"I'd as lieve be balm as anything else, if I knew how," said Miss
Bezac; "but I shouldn't call that putting me down."

"That fits, anyhow," said Squire Stoutenburgh.

"'Balm for hurt minds'"—said Dr. Harrison writing. "Miss Julia De Staff is a white lily. Miss Emmons—a morning glory. Mrs. Churchill a peony. Miss Derrick is mignonette. Mrs. Somers—?"

"I may as well be lavender," said Mrs. Somers. "You say I am in a good state of preservation."

"What is Mr. Somers?"

"Mr. Somers—what are you?" said his wife.

"Ha!—I don't know, my dear," said Mr. Somers blandly. "I think I am—a—out of place."
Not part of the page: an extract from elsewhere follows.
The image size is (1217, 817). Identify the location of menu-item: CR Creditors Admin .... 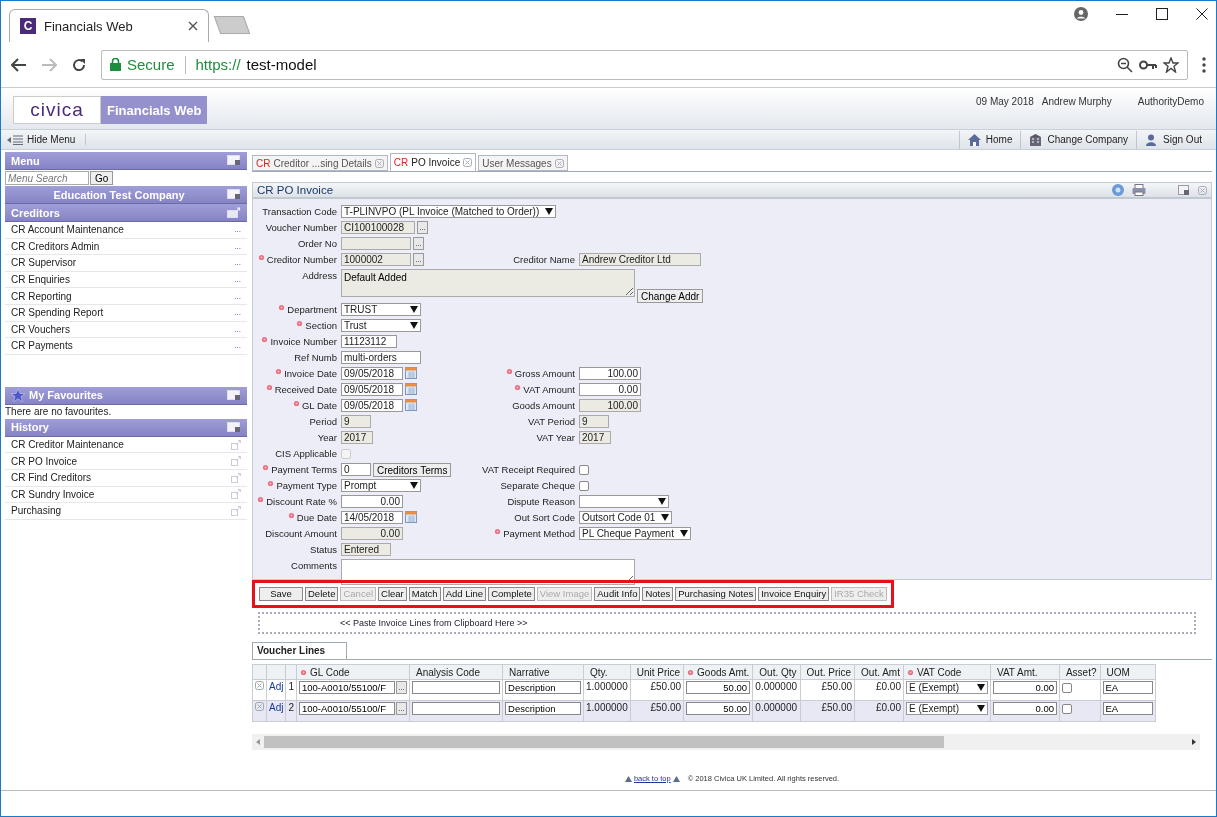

"Then you're a moth," said the doctor. "That is out of place too, in most people's opinion. Miss Delaney, I beg your pardon—what are you?"

"Here are the two Miss Churchills, doctor," said Miss Essie—"hyacinth and laburnum."
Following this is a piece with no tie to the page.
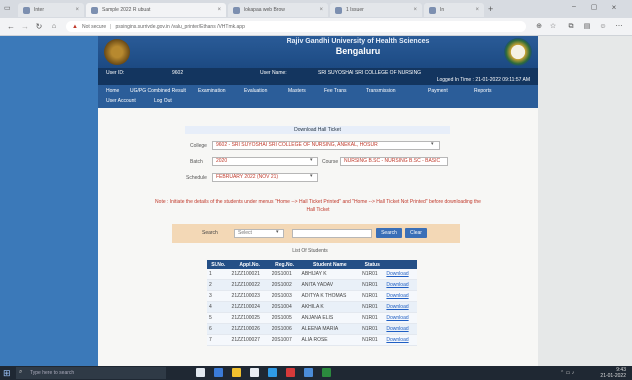 Image resolution: width=632 pixels, height=380 pixels. I want to click on batch-select: 2020, so click(265, 162).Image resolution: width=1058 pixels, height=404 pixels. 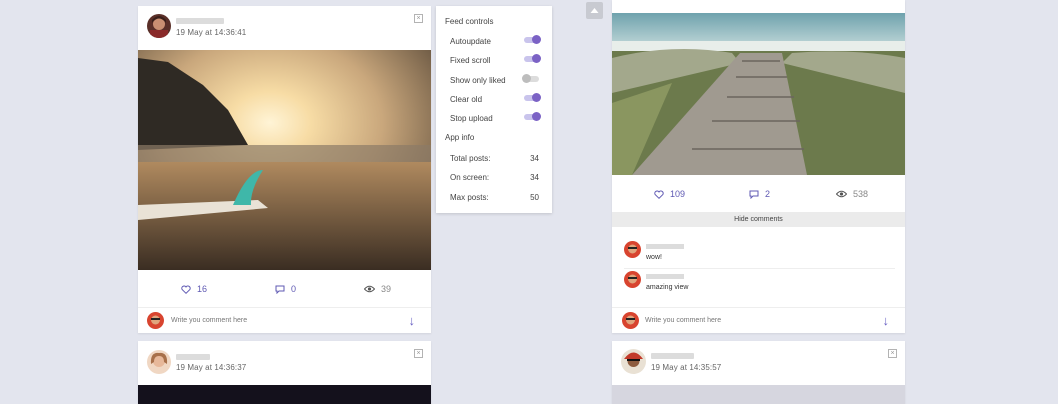 What do you see at coordinates (470, 178) in the screenshot?
I see `info-label: On screen:` at bounding box center [470, 178].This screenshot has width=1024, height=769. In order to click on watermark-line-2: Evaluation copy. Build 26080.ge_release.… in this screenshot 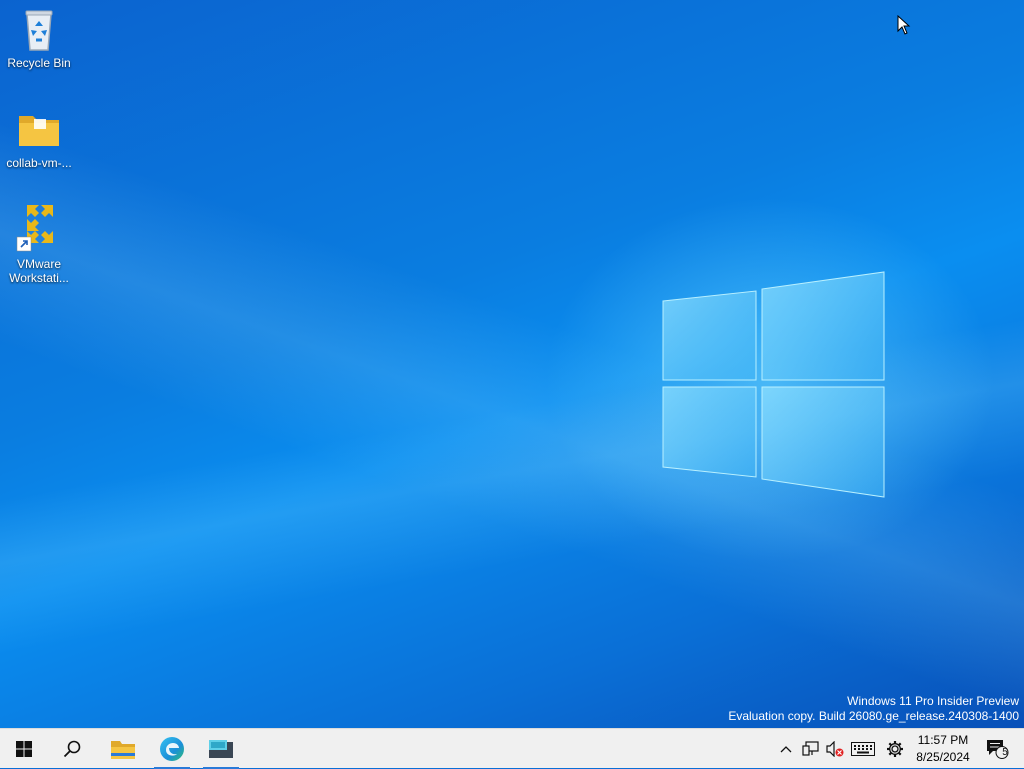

"I am sure you have been sponsor, Miss Essie. Well this is my garden of flowers. Then of fellow insects I have a somewhat confused variety. Mr. Stoutenburgh sings round his hearth in the shape of a black cricket. Mr. Linden passes unnoticed in the invisibility of a midge—nothing more dangerous. Mr. Somers does all the mischief he can in the way of devouring widows' houses. The two Messrs. De Staff" (two very spruce and moustachioed young gentlemen) "figure as wasp and snail—one would hardly think they belonged to the same family—but there is no accounting for these things. Mr. George Somers professes to have the taste of a bee—but luckily the garden belongs to the butterfly."